# What I plan to use for BIG storms!!



## Ingersoll444 (Nov 20, 2010)

Figure I would toss up a pic of what I am planning on using for the BIG storms!!! I hope I dont need it!!


----------



## bwdbrn1 (Nov 24, 2010)

Good golly, how much snow you expecting?!


----------



## abumpa (Nov 21, 2010)

That should do the job...unless you are in the arctic.


----------



## Kingwood990 (Nov 24, 2010)

I love that big Case. If it can't handle the snow I don't know what will.


----------



## trdr (Nov 27, 2010)

you'll probably get a bunch of calls from the neighbors


----------



## Wayne195 (Nov 16, 2010)

Nice tractor! Would be a disappointment if you would'nt get enough snow to use it. I see lots of larger tractors around here that are ready for the winter; I guess last winter scared everyone so they're taking more precautions this year.


----------



## Ingersoll444 (Nov 20, 2010)

Hoping we dont get a ton of snow, but if we do, it will work great for the big piles at the end of the drive.


----------



## Ken in NJ (Nov 26, 2010)

Pile that snow HIGH Paul .. The kids will love it .. mine did last years when I used my little BH loader 

Is that train tracks in the background of the one photo ?


----------



## Ingersoll444 (Nov 20, 2010)

Yup. I have a BIG train set!!! 

I already am planing a extra big sledding hill


----------



## Ken in NJ (Nov 26, 2010)

Ingersoll444 said:


> Yup. I have a BIG train set!!!
> 
> I already am planing a extra big sledding hill


 
Thats funny .. so do I 

The express train that runs from Philly to Atlantic City runs RITE by my house .. about every hour  About 200 yards from my property line 

I grew up in a house as close to the same tracks, and have owned two different houses along the same tracks. But up until 20 years ago .. it was freight trains mostly 

I'm sure your used to it .. I know I am .. hardly even notice them anymore


----------



## Ingersoll444 (Nov 20, 2010)

Mostly freight here. Two amtracks a day. Its a low speed zone here, and its realy not bad. summer time, with the windows open trying to watch TV is the only time realy. And once in a wile at night you will get one that sounds like its dragging a few cars over the roadbed.  Its raised up so you dont feel the vib's at all. Ive been a life long train lover so for me its AWESOME having it there!!!


----------



## jem84 (Jan 18, 2012)

Wow! It's probably the best time to ask for more snow.


----------



## Marcintosh (Dec 21, 2011)

fortunately my neighbor had one last year and was thoughtful enough to move everyone's pile from the end of the driveway.
If he hadn't I'd still be waiting for it to melt. found the limits of a garden tractor snow plow 
Great neighborhood - very lucky to live here.


----------



## puppycat (Oct 30, 2014)

This is what I use.


----------



## greatwhitebuffalo (Feb 11, 2014)

Ingersoll444 said:


> Figure I would toss up a pic of what I am planning on using for the BIG storms!!! I hope I dont need it!!
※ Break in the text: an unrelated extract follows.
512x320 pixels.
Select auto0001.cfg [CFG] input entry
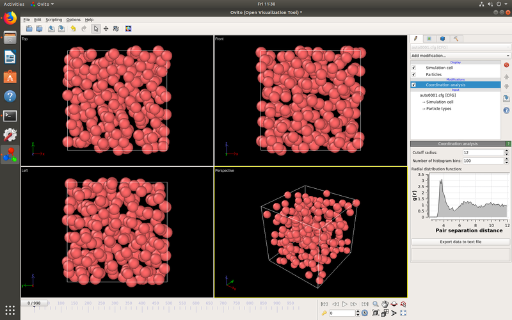[438, 95]
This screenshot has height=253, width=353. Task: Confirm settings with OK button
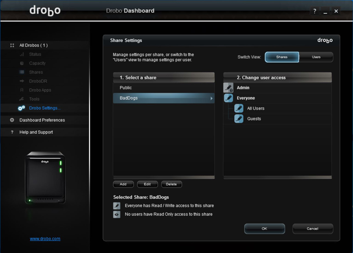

 I have a friend who is in the lumber and tree cutting business, believe it or not, that's all he uses every year. A big Caterpillar loader. He doesn't own a small plow truck, tractor, or snowblower.


----------



## leonz (Dec 12, 2014)

When I have snow, I pull this beast out of its cave
and everything else runs away screaming in fear.


----------



## Hanky (Nov 14, 2014)

I will call on my friend to help me out, his shop is 1 block away from my house.


----------



## puppycat (Oct 30, 2014)

puppycat said:


> View attachment 23985
> 
> 
> View attachment 23993
> This is what I use.


The first blower is a 44" snow cannon, but if that isn't big enough I have a 50" snow cannon.


----------



## puppycat (Oct 30, 2014)

I cut a path to the woods.


----------



## Ken05 (Feb 13, 2015)

My son does commercial snow removal. The pics are a couple of the bigger machines. That front loader dwarfs the full size backhoe with the big snow bucket.


----------